The identification of the apostles with the Twelve is a theological claim that Luke makes in his gospel and in Acts. He projects the apostolic office of the earliest phase of the post-Easter church back into the time of the earthly Jesus. During his earthly life, Jesus gave the Twelve a mission which was limited in time and space. When Jesus died, not one of the Twelve had a mission from Jesus or an office. During the resurrection appearances, Jesus gave the Twelve—and, according to Paul, not only the Twelve—a mission which for some of its receivers was universal in scope. On the basis of Matthew 19:28 and Luke 22:30, it seems that the post-Easter mission of the Twelve was limited to Jerusalem.85 This may also explain why the early Christians’ interest in the Twelve quickly waned when the church spread to the non-Jewish world.86

According to Paul, an apostle is someone who has seen the risen Christ and has received a commission from him. Paul makes a distinction between the Twelve and the apostles, as evinced in 1 Cor 15:5-7: “and that he appeared to Cephas, then to the twelve … Then he appeared to James, then to all the apostles.” Paul himself neither belonged to the circle of (twelve) disciples that followed the earthly Jesus nor to the group of people that had encountered the risen Jesus in the time immediately following the crucifixion. Nonetheless, Paul claims to be an apostle in the full sense of the word, in the same way that those before him are apostles. In 1 Cor 9:1-2, he says: “Am I not an apostle? Have I not seen Jesus our Lord? ... If I am not an apostle to others, at least I am to you.”

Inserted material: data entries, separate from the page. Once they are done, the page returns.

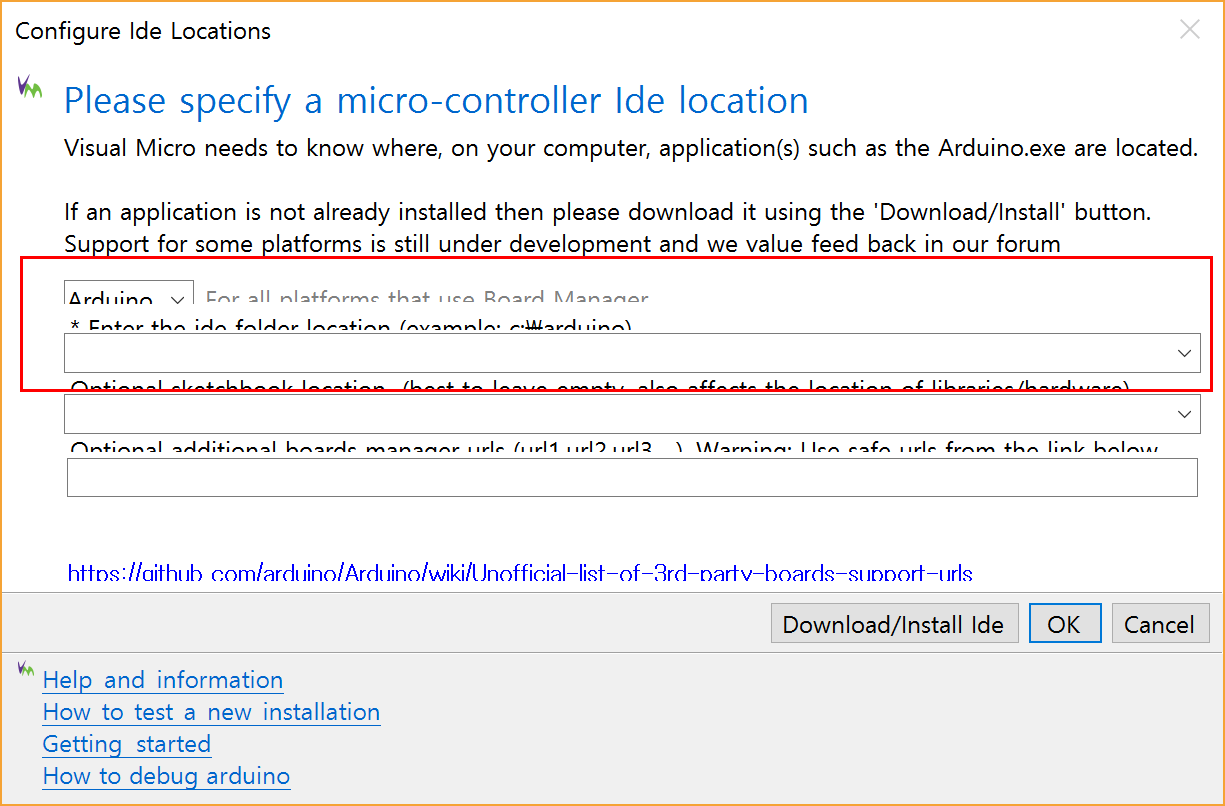Open the Arduino platform dropdown
The width and height of the screenshot is (1225, 806).
pyautogui.click(x=129, y=296)
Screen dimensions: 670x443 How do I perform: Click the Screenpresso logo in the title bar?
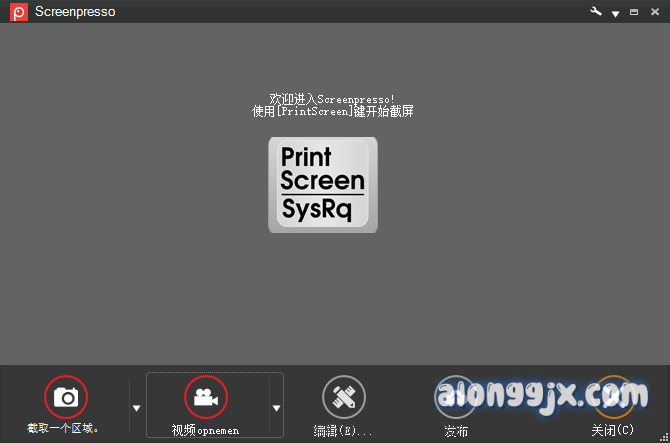point(18,12)
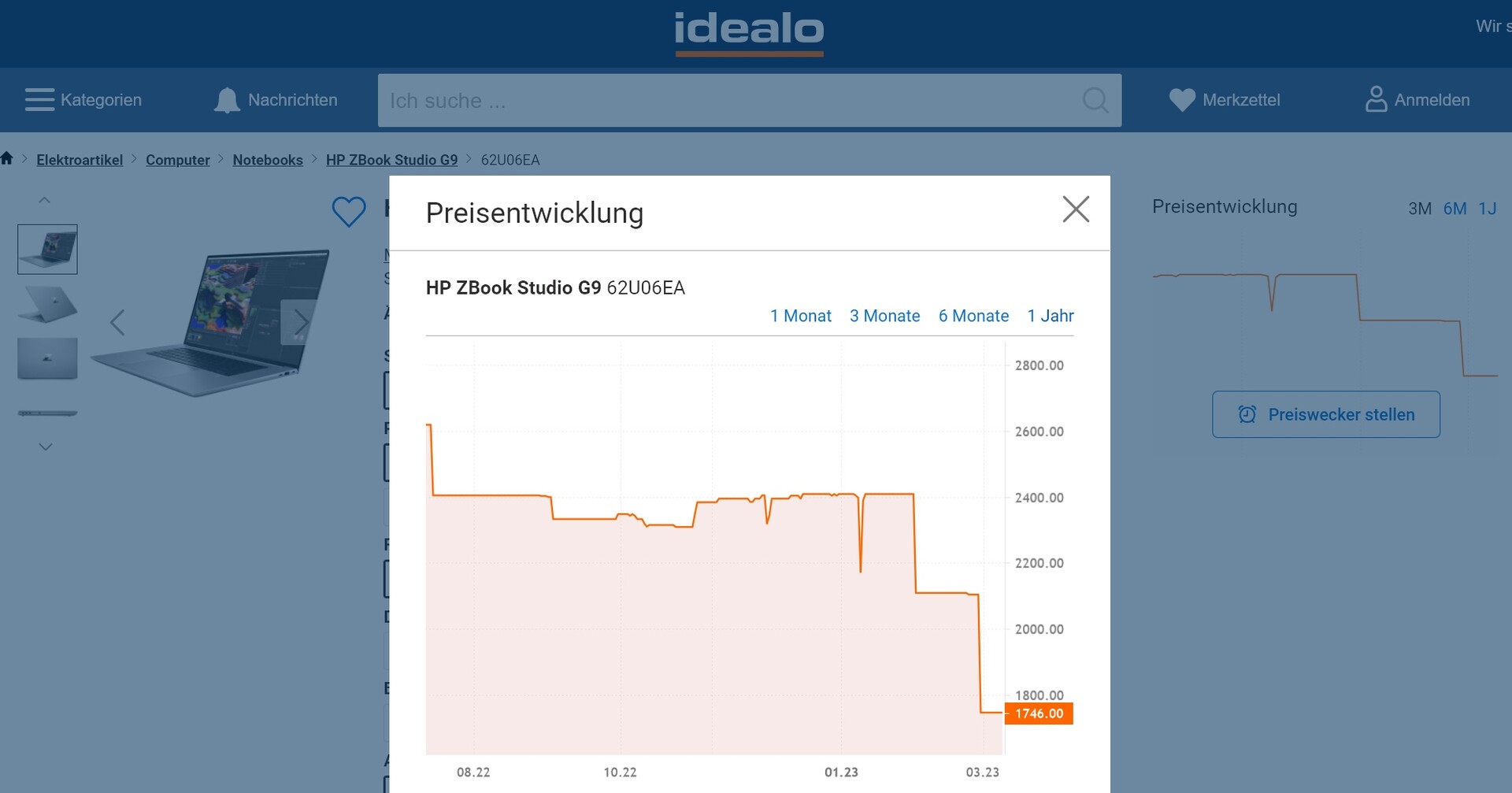The height and width of the screenshot is (793, 1512).
Task: Show previous product image arrow
Action: click(117, 322)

Finally, Paul uses the noun apostolos also in a list of three positions of service within the church. In 1 Cor 12:28 we read: “And God has appointed in the church first apostles, second prophets, third teachers.”87 It is difficult to know whether Paul uses apostolos in the strict sense, referring to first-generation believers sent by the risen Christ, or whether he intends to invoke the wider meaning that would also embrace missionaries of the second generation.88

On the basis of these considerations we now turn to the meaning of the word hoi apostoloi in Rom 16:7. The meaning of “messenger“ seems less probable here, because Paul is without doubt speaking about a post-Easter context and because he refers to hoi apostoloi as a well-known group, as can be seen in the use of the definite article. Therefore, apostolos must be used in the titular meaning in Rom 16:7. It is obvious that Andronicus and Junia do not belong to the Twelve.89 However, as Paul rightly points out, not only the Twelve were present during the time of the resurrection, but also a larger group of apostles. It may very well be possible that Andronicus and Junia belonged to this wider group. To this end, we want to point out primarily that Paul speaks about hoi apostoloi as a pre-established, generally known Christian group, which he feels no need to explain in his Letter to the Romans. This makes it less probable that Paul intended hoi apostoloi to refer to missionaries of the second generation, as it does in 1 Cor 12:28. That Paul is using hoi apostoloi in the strict sense in Rom 16:7 is also confirmed by his remark in 16:7d: “they were in Christ before I was.” If Andronicus and Junia were in Christ before Paul, and thus before the year 32, hardly two years after the death of Jesus, then it is not inconceivable that they were among those present at the time of the resurrection appearances.90

We conclude our discussion on Rom 16:7 by once again stressing the exegetical intricacies of the text. The question of whether Paul is referring in this verse to a woman in a leadership role depends on three exegetical issues. Presently there is a growing consensus regarding the first issue, the question as to the sex of Iounian. Paul is speaking here of a woman called Junia. Regarding the second issue, namely, whether there are strong reasons to defend an inclusive understanding ofepisêmoi en tois apostolois, Paul characterizes Andronicus and Junia as “prominent among the apostles.” They themselves are apostles, and they are eminent ones. Finally, it seems fairly certain that Paul uses the word hoi apostoloi in the titular sense. This implies that it is possible, even probable that Paul is speaking about a female apostle in the full sense of the word in Rom 16:7.

Concluding Remarks

In our exegetical analysis that was intended to determine the way Paul describes the roles and functions of women, we repeatedly encountered the fact that the linguistic evidence had two meanings, one that favored a more subordinate role of women and one that supported a role that was more equal with men. The lexical meanings of diakonosprostatis, andsynergos include the dimension of helping and assisting. But each also carries the meaning of leadership. This gives the interpreter a great responsibility and the challenge not to allow their own pre-understandings and biases to push the evidence.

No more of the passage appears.